**Requirement:**
Copy the lines below, please, starting with the one that contains "About (25, 2207)" and ending with the last. Pictures stay out.

(Stored items from a collection)
:::::

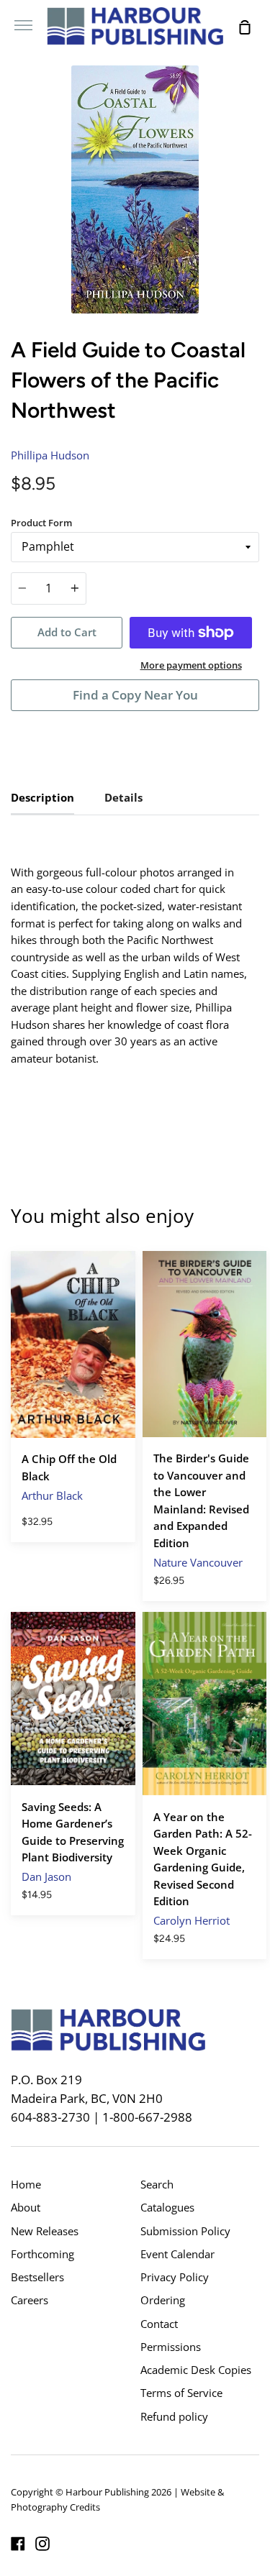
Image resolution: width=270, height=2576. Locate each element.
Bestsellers (37, 2277)
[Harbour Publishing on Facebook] (18, 2543)
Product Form (41, 522)
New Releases (44, 2231)
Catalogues (167, 2207)
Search (157, 2184)
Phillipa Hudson (50, 455)
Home (26, 2184)
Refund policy (174, 2416)
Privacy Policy (174, 2277)
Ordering (162, 2300)
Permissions (170, 2346)
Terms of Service (181, 2392)
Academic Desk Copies (195, 2369)
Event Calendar (177, 2254)
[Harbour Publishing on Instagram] (42, 2543)
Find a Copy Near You (135, 695)
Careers (29, 2300)
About (25, 2207)
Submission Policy (185, 2231)
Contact (159, 2323)
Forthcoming (42, 2254)
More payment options (191, 665)
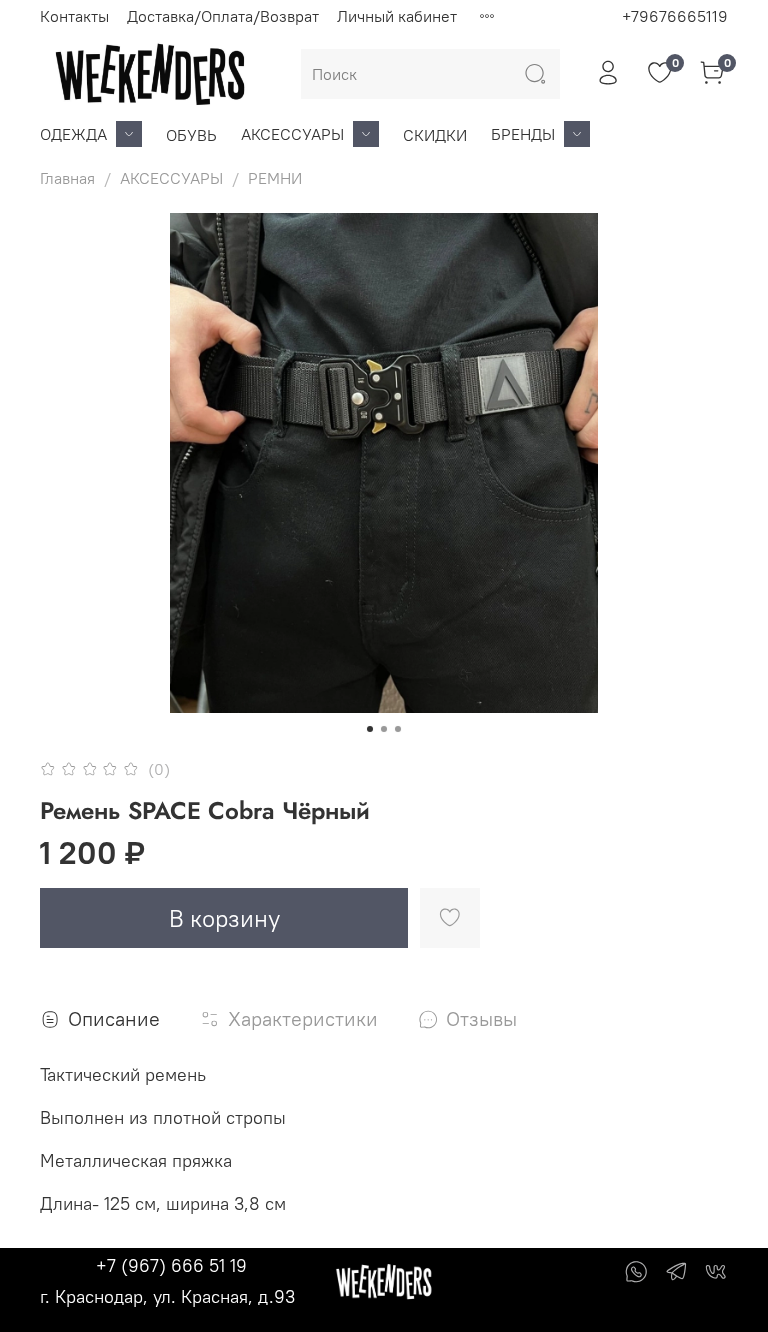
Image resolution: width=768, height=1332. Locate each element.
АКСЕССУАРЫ (292, 134)
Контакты (74, 16)
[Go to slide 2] (384, 729)
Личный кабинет (397, 16)
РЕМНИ (275, 178)
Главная (67, 178)
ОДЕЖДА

:::::

**Response to the exercise:**
About (25, 2207)
Submission Policy (185, 2231)
Contact (159, 2323)
Forthcoming (42, 2254)
More payment options (191, 665)
Image resolution: width=768, height=1332. Locate each element.
АКСЕССУАРЫ (292, 134)
Контакты (74, 16)
[Go to slide 2] (384, 729)
Личный кабинет (397, 16)
РЕМНИ (275, 178)
Главная (67, 178)
ОДЕЖДА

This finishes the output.